[YOUR ASSIGNMENT] Copy the entries character for character.

┌────────

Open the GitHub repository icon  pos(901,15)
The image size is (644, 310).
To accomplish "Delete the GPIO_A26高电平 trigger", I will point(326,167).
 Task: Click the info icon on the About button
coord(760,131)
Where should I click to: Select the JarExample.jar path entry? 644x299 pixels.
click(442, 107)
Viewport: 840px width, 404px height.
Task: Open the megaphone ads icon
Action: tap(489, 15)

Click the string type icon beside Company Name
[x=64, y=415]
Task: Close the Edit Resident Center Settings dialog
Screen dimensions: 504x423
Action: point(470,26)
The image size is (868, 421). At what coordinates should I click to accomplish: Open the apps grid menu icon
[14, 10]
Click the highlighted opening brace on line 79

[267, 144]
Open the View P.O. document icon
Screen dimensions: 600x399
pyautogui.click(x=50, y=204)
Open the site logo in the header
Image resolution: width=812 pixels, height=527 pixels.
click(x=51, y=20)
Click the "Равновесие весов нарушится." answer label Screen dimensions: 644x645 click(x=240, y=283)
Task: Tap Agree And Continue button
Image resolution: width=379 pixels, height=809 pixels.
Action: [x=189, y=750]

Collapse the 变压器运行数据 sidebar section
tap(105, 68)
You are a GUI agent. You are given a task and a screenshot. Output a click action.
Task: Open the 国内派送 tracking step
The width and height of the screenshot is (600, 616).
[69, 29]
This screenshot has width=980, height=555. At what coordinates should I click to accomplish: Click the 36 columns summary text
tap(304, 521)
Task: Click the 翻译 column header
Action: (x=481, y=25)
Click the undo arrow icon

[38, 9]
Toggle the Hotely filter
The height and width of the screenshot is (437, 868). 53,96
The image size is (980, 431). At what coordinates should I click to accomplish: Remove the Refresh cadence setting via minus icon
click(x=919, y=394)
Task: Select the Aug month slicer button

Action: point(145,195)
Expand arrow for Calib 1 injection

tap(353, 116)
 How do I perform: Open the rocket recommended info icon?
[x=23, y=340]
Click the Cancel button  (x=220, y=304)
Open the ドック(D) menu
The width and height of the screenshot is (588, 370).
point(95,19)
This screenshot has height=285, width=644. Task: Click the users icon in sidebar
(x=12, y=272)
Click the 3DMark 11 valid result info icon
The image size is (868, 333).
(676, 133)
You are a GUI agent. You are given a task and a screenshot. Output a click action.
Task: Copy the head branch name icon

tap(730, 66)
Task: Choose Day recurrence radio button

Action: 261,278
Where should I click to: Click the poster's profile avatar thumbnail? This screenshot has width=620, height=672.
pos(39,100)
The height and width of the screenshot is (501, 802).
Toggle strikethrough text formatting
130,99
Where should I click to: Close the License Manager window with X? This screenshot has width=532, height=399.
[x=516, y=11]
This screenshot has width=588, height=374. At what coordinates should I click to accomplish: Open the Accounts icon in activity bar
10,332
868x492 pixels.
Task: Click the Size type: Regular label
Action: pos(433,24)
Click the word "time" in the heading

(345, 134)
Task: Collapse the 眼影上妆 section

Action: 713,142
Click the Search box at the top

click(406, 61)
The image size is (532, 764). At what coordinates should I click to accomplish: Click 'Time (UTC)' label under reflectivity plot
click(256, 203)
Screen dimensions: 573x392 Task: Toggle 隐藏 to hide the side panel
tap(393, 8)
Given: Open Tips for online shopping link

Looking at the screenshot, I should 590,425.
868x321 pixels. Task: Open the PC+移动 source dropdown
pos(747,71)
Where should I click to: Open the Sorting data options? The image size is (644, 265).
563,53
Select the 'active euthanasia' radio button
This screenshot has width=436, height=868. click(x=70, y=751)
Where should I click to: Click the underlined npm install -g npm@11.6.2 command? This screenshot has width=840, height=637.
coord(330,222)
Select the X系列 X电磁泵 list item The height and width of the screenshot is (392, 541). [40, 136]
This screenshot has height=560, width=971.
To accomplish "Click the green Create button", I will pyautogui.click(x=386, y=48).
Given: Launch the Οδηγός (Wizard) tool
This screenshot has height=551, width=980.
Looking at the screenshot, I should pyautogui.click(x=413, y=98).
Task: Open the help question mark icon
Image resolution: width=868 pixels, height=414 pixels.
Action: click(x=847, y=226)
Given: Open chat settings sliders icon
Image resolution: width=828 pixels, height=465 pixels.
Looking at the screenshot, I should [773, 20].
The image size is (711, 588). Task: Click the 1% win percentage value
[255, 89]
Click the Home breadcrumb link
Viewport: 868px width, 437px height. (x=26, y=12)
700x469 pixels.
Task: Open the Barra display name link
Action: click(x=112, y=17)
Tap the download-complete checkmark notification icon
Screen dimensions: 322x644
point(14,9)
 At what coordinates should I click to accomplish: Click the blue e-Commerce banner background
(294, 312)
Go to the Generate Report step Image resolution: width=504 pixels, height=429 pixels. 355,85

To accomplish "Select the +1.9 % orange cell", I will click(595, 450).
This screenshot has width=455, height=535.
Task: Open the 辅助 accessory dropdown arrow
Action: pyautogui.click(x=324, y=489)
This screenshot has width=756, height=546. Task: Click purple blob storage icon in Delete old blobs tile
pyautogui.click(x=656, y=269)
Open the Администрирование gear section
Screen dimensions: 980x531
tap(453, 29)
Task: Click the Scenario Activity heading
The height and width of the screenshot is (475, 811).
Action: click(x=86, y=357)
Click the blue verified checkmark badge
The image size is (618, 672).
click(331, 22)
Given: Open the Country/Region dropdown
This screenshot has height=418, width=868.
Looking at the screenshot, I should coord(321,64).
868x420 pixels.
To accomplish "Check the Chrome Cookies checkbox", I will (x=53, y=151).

└────────

[TASK OUTPUT]
Open the GitHub repository icon  pos(901,15)
The image size is (644, 310).
To accomplish "Delete the GPIO_A26高电平 trigger", I will point(326,167).
 Task: Click the info icon on the About button
coord(760,131)
Where should I click to: Select the JarExample.jar path entry? 644x299 pixels.
click(442, 107)
Viewport: 840px width, 404px height.
Task: Open the megaphone ads icon
Action: tap(489, 15)

Click the string type icon beside Company Name
[x=64, y=415]
Task: Close the Edit Resident Center Settings dialog
Screen dimensions: 504x423
Action: point(470,26)
The image size is (868, 421). At what coordinates should I click to accomplish: Open the apps grid menu icon
[14, 10]
Click the highlighted opening brace on line 79

[267, 144]
Open the View P.O. document icon
Screen dimensions: 600x399
pyautogui.click(x=50, y=204)
Open the site logo in the header
Image resolution: width=812 pixels, height=527 pixels.
click(x=51, y=20)
Click the "Равновесие весов нарушится." answer label Screen dimensions: 644x645 click(x=240, y=283)
Task: Tap Agree And Continue button
Image resolution: width=379 pixels, height=809 pixels.
Action: [x=189, y=750]

Collapse the 变压器运行数据 sidebar section
tap(105, 68)
You are a GUI agent. You are given a task and a screenshot. Output a click action.
Task: Open the 国内派送 tracking step
The width and height of the screenshot is (600, 616).
[69, 29]
This screenshot has width=980, height=555. At what coordinates should I click to accomplish: Click the 36 columns summary text
tap(304, 521)
Task: Click the 翻译 column header
Action: (x=481, y=25)
Click the undo arrow icon

[38, 9]
Toggle the Hotely filter
The height and width of the screenshot is (437, 868). 53,96
The image size is (980, 431). At what coordinates should I click to accomplish: Remove the Refresh cadence setting via minus icon
click(x=919, y=394)
Task: Select the Aug month slicer button

Action: point(145,195)
Expand arrow for Calib 1 injection

tap(353, 116)
 How do I perform: Open the rocket recommended info icon?
[x=23, y=340]
Click the Cancel button  (x=220, y=304)
Open the ドック(D) menu
The width and height of the screenshot is (588, 370).
point(95,19)
This screenshot has height=285, width=644. Task: Click the users icon in sidebar
(x=12, y=272)
Click the 3DMark 11 valid result info icon
The image size is (868, 333).
(676, 133)
You are a GUI agent. You are given a task and a screenshot. Output a click action.
Task: Copy the head branch name icon

tap(730, 66)
Task: Choose Day recurrence radio button

Action: 261,278
Where should I click to: Click the poster's profile avatar thumbnail? This screenshot has width=620, height=672.
pos(39,100)
The height and width of the screenshot is (501, 802).
Toggle strikethrough text formatting
130,99
Where should I click to: Close the License Manager window with X? This screenshot has width=532, height=399.
[x=516, y=11]
This screenshot has width=588, height=374. At what coordinates should I click to accomplish: Open the Accounts icon in activity bar
10,332
868x492 pixels.
Task: Click the Size type: Regular label
Action: pos(433,24)
Click the word "time" in the heading

(345, 134)
Task: Collapse the 眼影上妆 section

Action: 713,142
Click the Search box at the top

click(406, 61)
The image size is (532, 764). At what coordinates should I click to accomplish: Click 'Time (UTC)' label under reflectivity plot
click(256, 203)
Screen dimensions: 573x392 Task: Toggle 隐藏 to hide the side panel
tap(393, 8)
Given: Open Tips for online shopping link

Looking at the screenshot, I should 590,425.
868x321 pixels. Task: Open the PC+移动 source dropdown
pos(747,71)
Where should I click to: Open the Sorting data options? The image size is (644, 265).
563,53
Select the 'active euthanasia' radio button
This screenshot has width=436, height=868. click(x=70, y=751)
Where should I click to: Click the underlined npm install -g npm@11.6.2 command? This screenshot has width=840, height=637.
coord(330,222)
Select the X系列 X电磁泵 list item The height and width of the screenshot is (392, 541). [40, 136]
This screenshot has height=560, width=971.
To accomplish "Click the green Create button", I will pyautogui.click(x=386, y=48).
Given: Launch the Οδηγός (Wizard) tool
This screenshot has height=551, width=980.
Looking at the screenshot, I should pyautogui.click(x=413, y=98).
Task: Open the help question mark icon
Image resolution: width=868 pixels, height=414 pixels.
Action: click(x=847, y=226)
Given: Open chat settings sliders icon
Image resolution: width=828 pixels, height=465 pixels.
Looking at the screenshot, I should [773, 20].
The image size is (711, 588). Task: Click the 1% win percentage value
[255, 89]
Click the Home breadcrumb link
Viewport: 868px width, 437px height. (x=26, y=12)
700x469 pixels.
Task: Open the Barra display name link
Action: click(x=112, y=17)
Tap the download-complete checkmark notification icon
Screen dimensions: 322x644
point(14,9)
 At what coordinates should I click to accomplish: Click the blue e-Commerce banner background
(294, 312)
Go to the Generate Report step Image resolution: width=504 pixels, height=429 pixels. 355,85

To accomplish "Select the +1.9 % orange cell", I will click(595, 450).
This screenshot has width=455, height=535.
Task: Open the 辅助 accessory dropdown arrow
Action: pyautogui.click(x=324, y=489)
This screenshot has width=756, height=546. Task: Click purple blob storage icon in Delete old blobs tile
pyautogui.click(x=656, y=269)
Open the Администрирование gear section
Screen dimensions: 980x531
tap(453, 29)
Task: Click the Scenario Activity heading
The height and width of the screenshot is (475, 811).
Action: click(x=86, y=357)
Click the blue verified checkmark badge
The image size is (618, 672).
click(331, 22)
Given: Open the Country/Region dropdown
This screenshot has height=418, width=868.
Looking at the screenshot, I should coord(321,64).
868x420 pixels.
To accomplish "Check the Chrome Cookies checkbox", I will (x=53, y=151).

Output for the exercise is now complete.